The current crude oil price adjustment mechanism has three major drawbacks Some experts believe that there are three major drawbacks to the current oil price adjustment mechanism: First, the “22 working days” period has a long valuation period, which leads to time lags in price adjustment, and long-term cycles also allow sufficient time for the domestic refined oil market to make expectations. As a result, the arbitrage behaviors in the refined oil market, such as speculation and oyster sauce, have increased; second, the “4%” amplitude adjustment will cause an imbalance between the price increase and the downward adjustment of oil prices over a period of time. The pricing mechanism has actually intensified the excessive rise in refined oil prices; It is the reference value of “Xinta” crude oil as a type of affiliated crude oil. In recent years, China’s crude oil imports from Indonesia have dropped significantly. From the perspective of crude oil imports, “Xinta” crude oil has not been too expensive.

Corresponding to this, the new oil price adjustment mechanism in preparation is expected to be adjusted in three aspects: first, shorten the pricing cycle, such as shortening 22 working days to 10 working days; second, adjusting the “4%” price adjustment standard. Adjusted to a more reasonable percentage; third is to change the type of crude oil affiliated, retain "Brent", "Dubai", remove "Xinta" and introduce new oil seeds. The overall intention of the reform is to gradually bring domestic oil prices into line with international oil prices.

But what about real integration? In the United States, Britain, Spain, and other countries, people do not always go to the streets. The difference is that their demands are the opposite of what we do: opposing the rise in oil prices in the market without limit, and calling for government intervention in oil prices. For the public, marketization or government regulation is not important. The important thing is that oil prices cannot rise sharply, and the price of oil rises unpleasant to the public.

When the international oil price dropped sharply, the domestic oil price rose against the market, causing the public to be deeply stimulated. Many netizens questioned the high oil price and oil price adjustment mechanism.

In fact, this time the Development and Reform Commission raised the price of oil is also a last resort. The rate of change in international crude oil exceeded the 4% red line as early as February 15, and the price adjustment window opened. However, taking into account factors such as holidays and Spring Festival, the Development and Reform Commission has not announced the price adjustment. Just as the National Development and Reform Commission prepared to increase oil prices, the price of international crude oil prices turned to diving, falling for two consecutive days on the 20th and 21st. Afterwards, the National Development and Reform Commission “hurriedly” announced the price adjustment on the evening of the 24th, becoming the first time in history that the NDRC issued a price adjustment order on a non-working day.

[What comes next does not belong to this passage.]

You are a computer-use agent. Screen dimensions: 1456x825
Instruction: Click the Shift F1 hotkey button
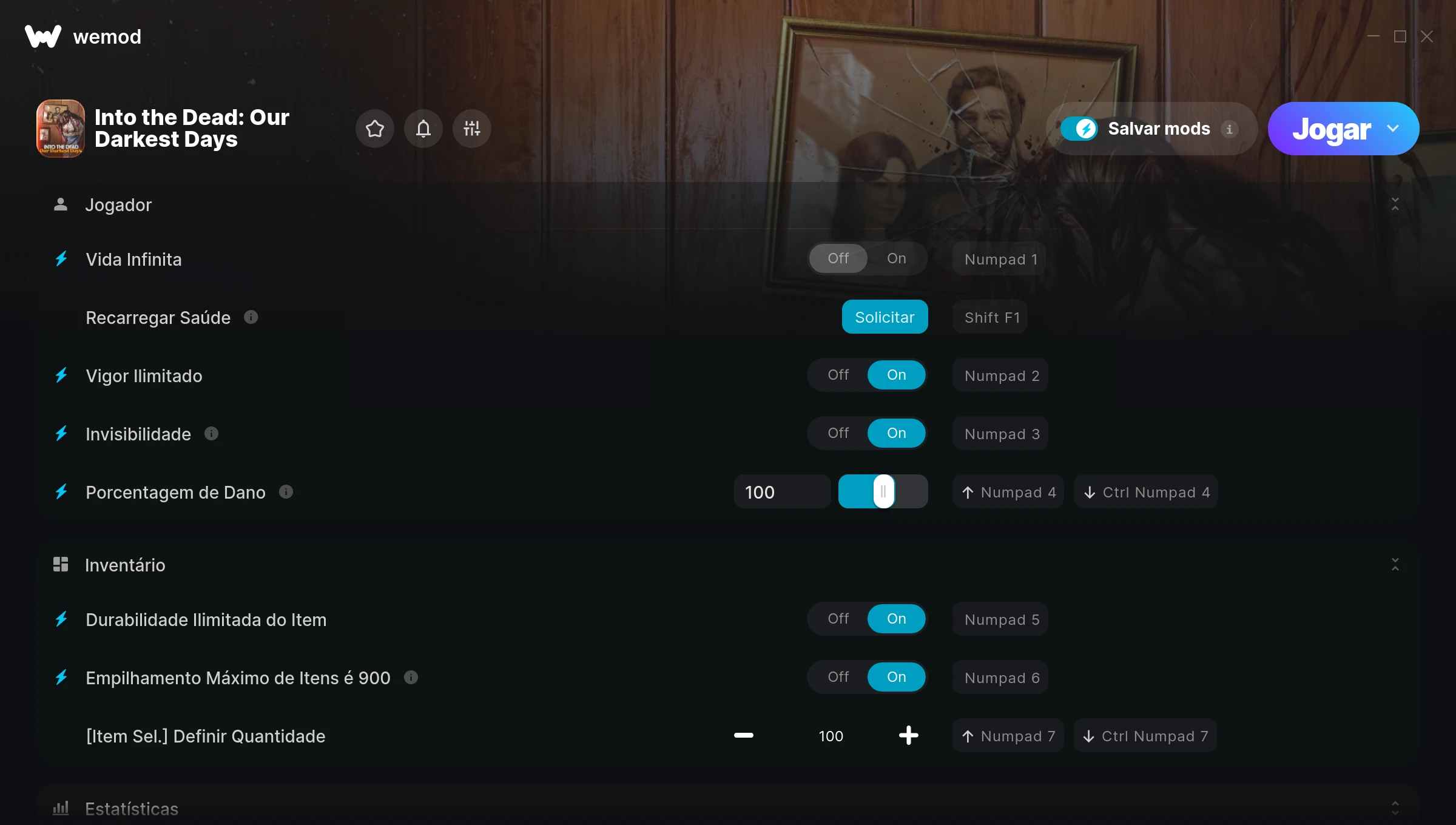[x=990, y=317]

If the price of oil does not increase, the oil price adjustment mechanism that was previously formed will declare bankruptcy; if it is raised, the strange departure from the "outside drop will rise" will cause public dissatisfaction. The two sides weighed, and the NDRC chose to maintain the authority of the existing price adjustment mechanism. However, the drawbacks of the old price adjustment mechanism are also revealed.

However, this does not mean that it is wrong for us to move towards “market oil”. Under the existing mechanism of oil price formation, the government's intervention is still too much and the three parties are not satisfied: the oil companies complained that they had eroded their profits, the public complained of being kidnapped by the monopoly of high oil prices, and the government was exhausted but did not pay attention. This price rise could have been carried out before the Lantern Festival, but it was postponed for a few days due to factors such as holidays and Spring Festival. The result was kindly complained.

Full competition and market mechanisms to regulate oil prices cannot guarantee low oil prices, but they can reflect supply and demand more accurately, more accurately account for the costs and profits of oil companies, reduce monopoly profits as much as possible, and prevent “oil shortage” and “oil shortage”. Artificially disturbing the occurrence of market behavior. Therefore, the new oil price formation mechanism should be pushed as soon as possible.

What if the international oil price fluctuates significantly and seriously affects the important industries and important livelihood areas? The government can still intervene but the methods and ways of intervention can change. For example, without directly intervening in oil prices, financial subsidies can be given to industries and livelihood areas that are greatly affected by oil prices. When the money is spent at the bright spot, there are fewer distortions and complaints.